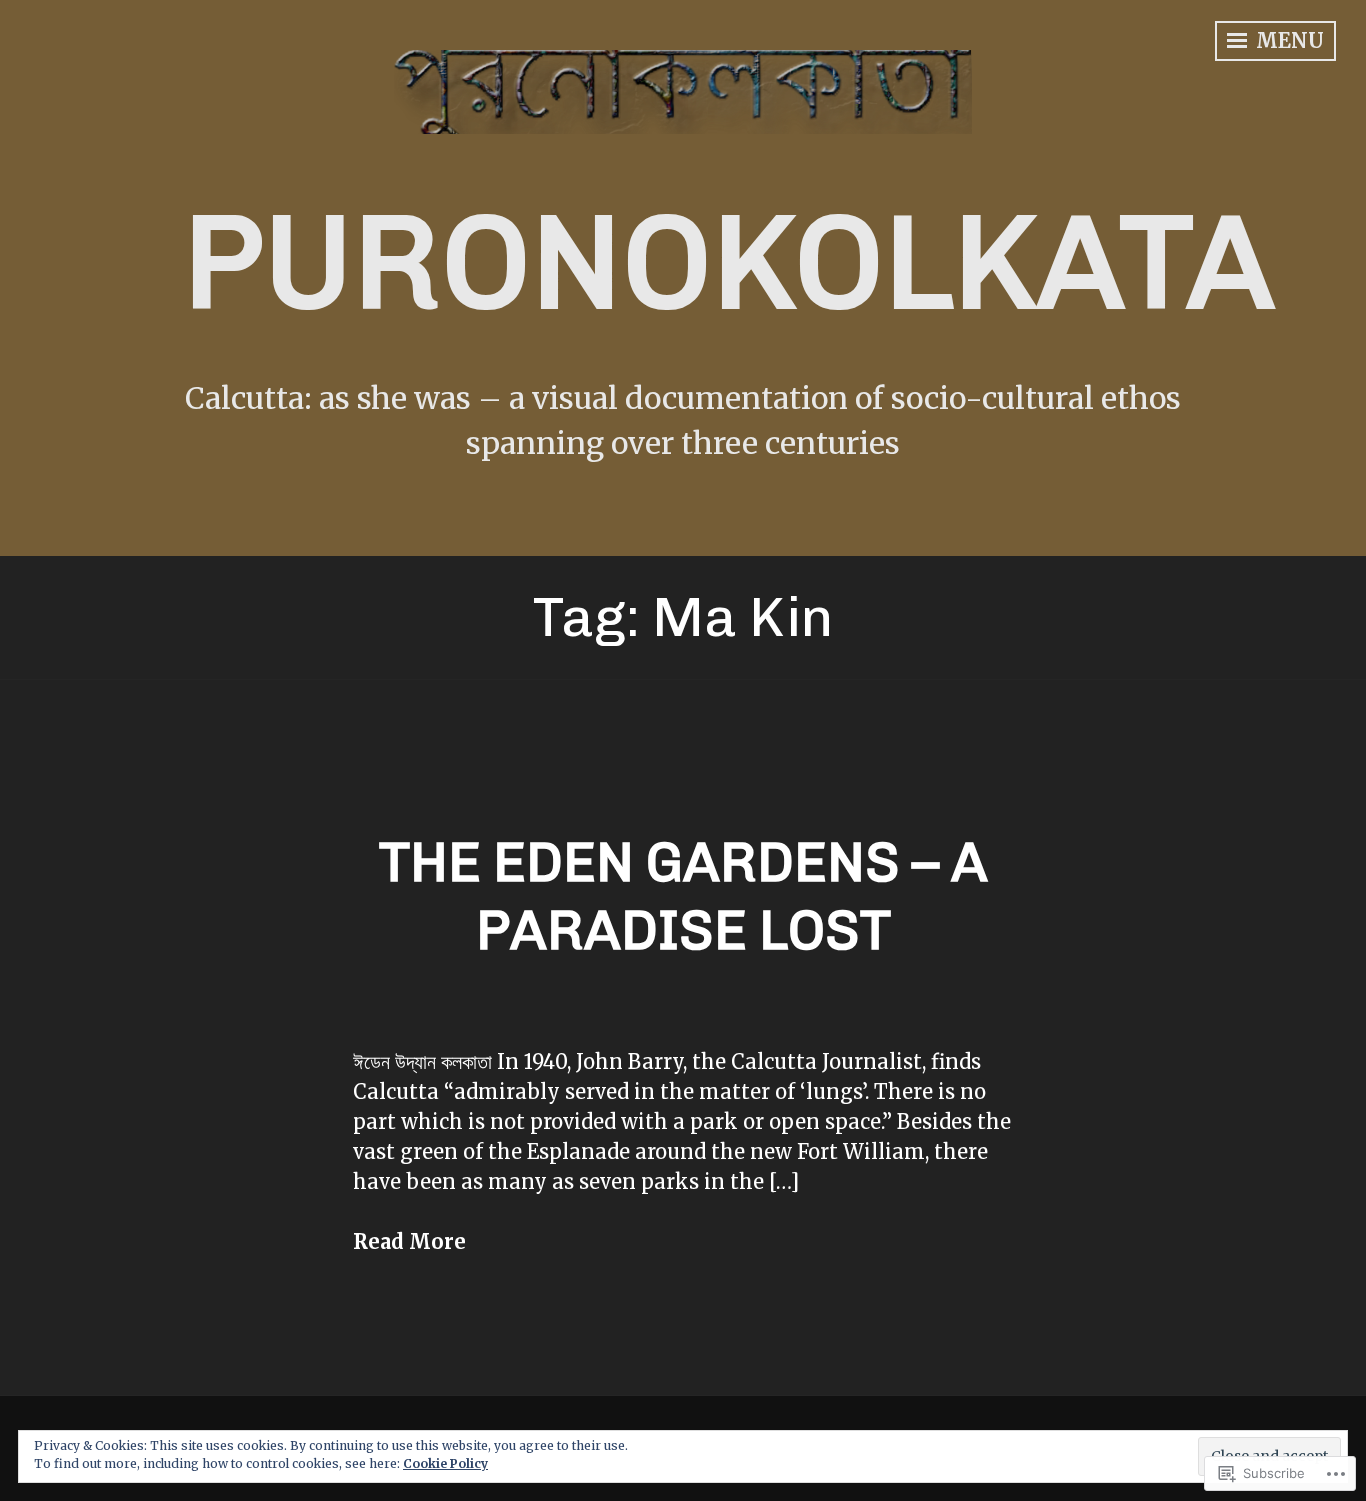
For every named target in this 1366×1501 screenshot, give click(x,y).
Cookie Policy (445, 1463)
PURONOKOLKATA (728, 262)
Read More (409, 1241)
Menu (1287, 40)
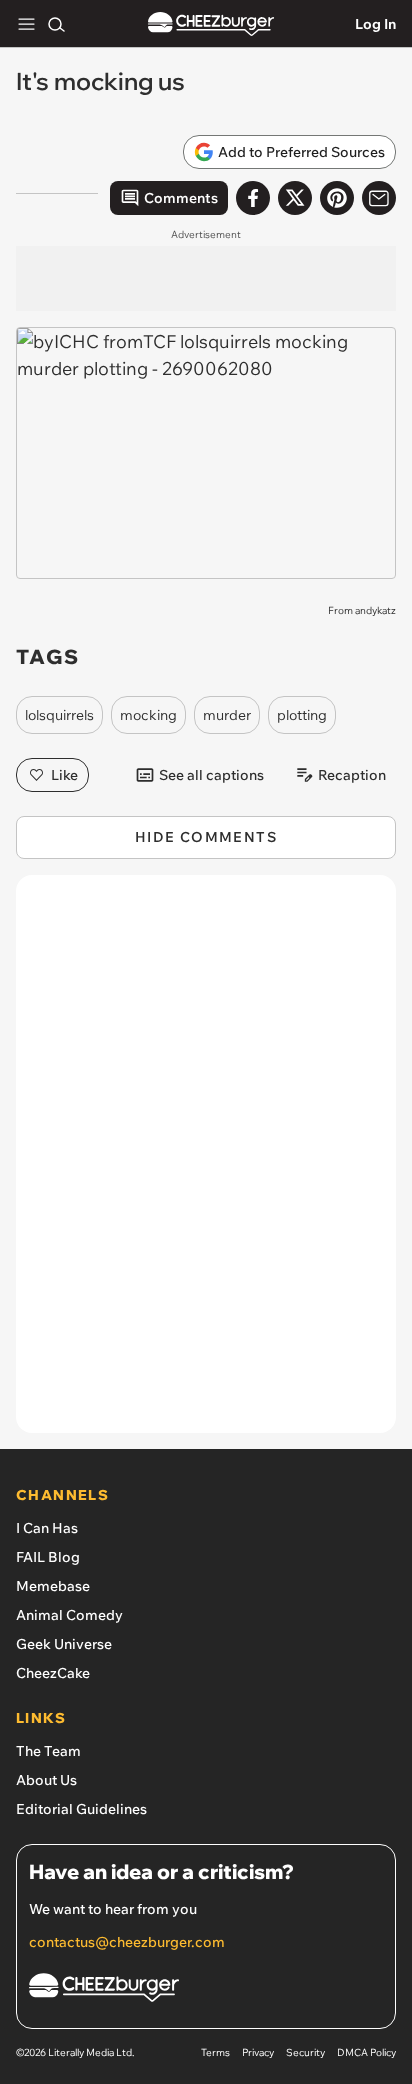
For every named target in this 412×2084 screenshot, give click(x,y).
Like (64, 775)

---

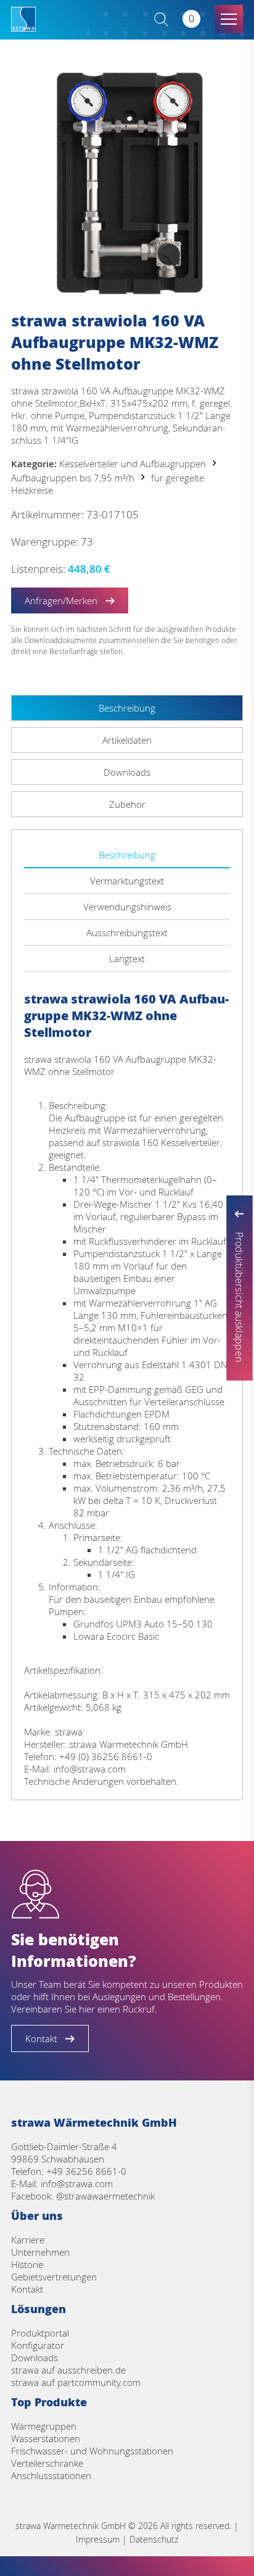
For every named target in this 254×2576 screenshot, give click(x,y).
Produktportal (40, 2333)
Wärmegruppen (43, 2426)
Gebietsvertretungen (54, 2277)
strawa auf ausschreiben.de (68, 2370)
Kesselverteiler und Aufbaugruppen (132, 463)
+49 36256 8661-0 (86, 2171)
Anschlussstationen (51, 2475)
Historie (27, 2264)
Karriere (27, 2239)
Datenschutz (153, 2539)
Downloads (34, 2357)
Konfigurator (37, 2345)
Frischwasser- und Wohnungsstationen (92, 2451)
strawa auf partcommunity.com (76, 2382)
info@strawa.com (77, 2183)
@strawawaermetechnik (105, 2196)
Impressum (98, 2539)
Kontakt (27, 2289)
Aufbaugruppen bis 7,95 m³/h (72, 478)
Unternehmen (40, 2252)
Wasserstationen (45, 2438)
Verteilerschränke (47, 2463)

WHAT YOU HAVE TO DO — Please filter the data down to the lines containing the word "named".

WRITTEN RESPONSE —
For every named target in this 1366×1501 screenshot, give click(x,y).
For every named target in this 412×2084 screenshot, give click(x,y).
For every named target in this 254×2576 screenshot, give click(x,y).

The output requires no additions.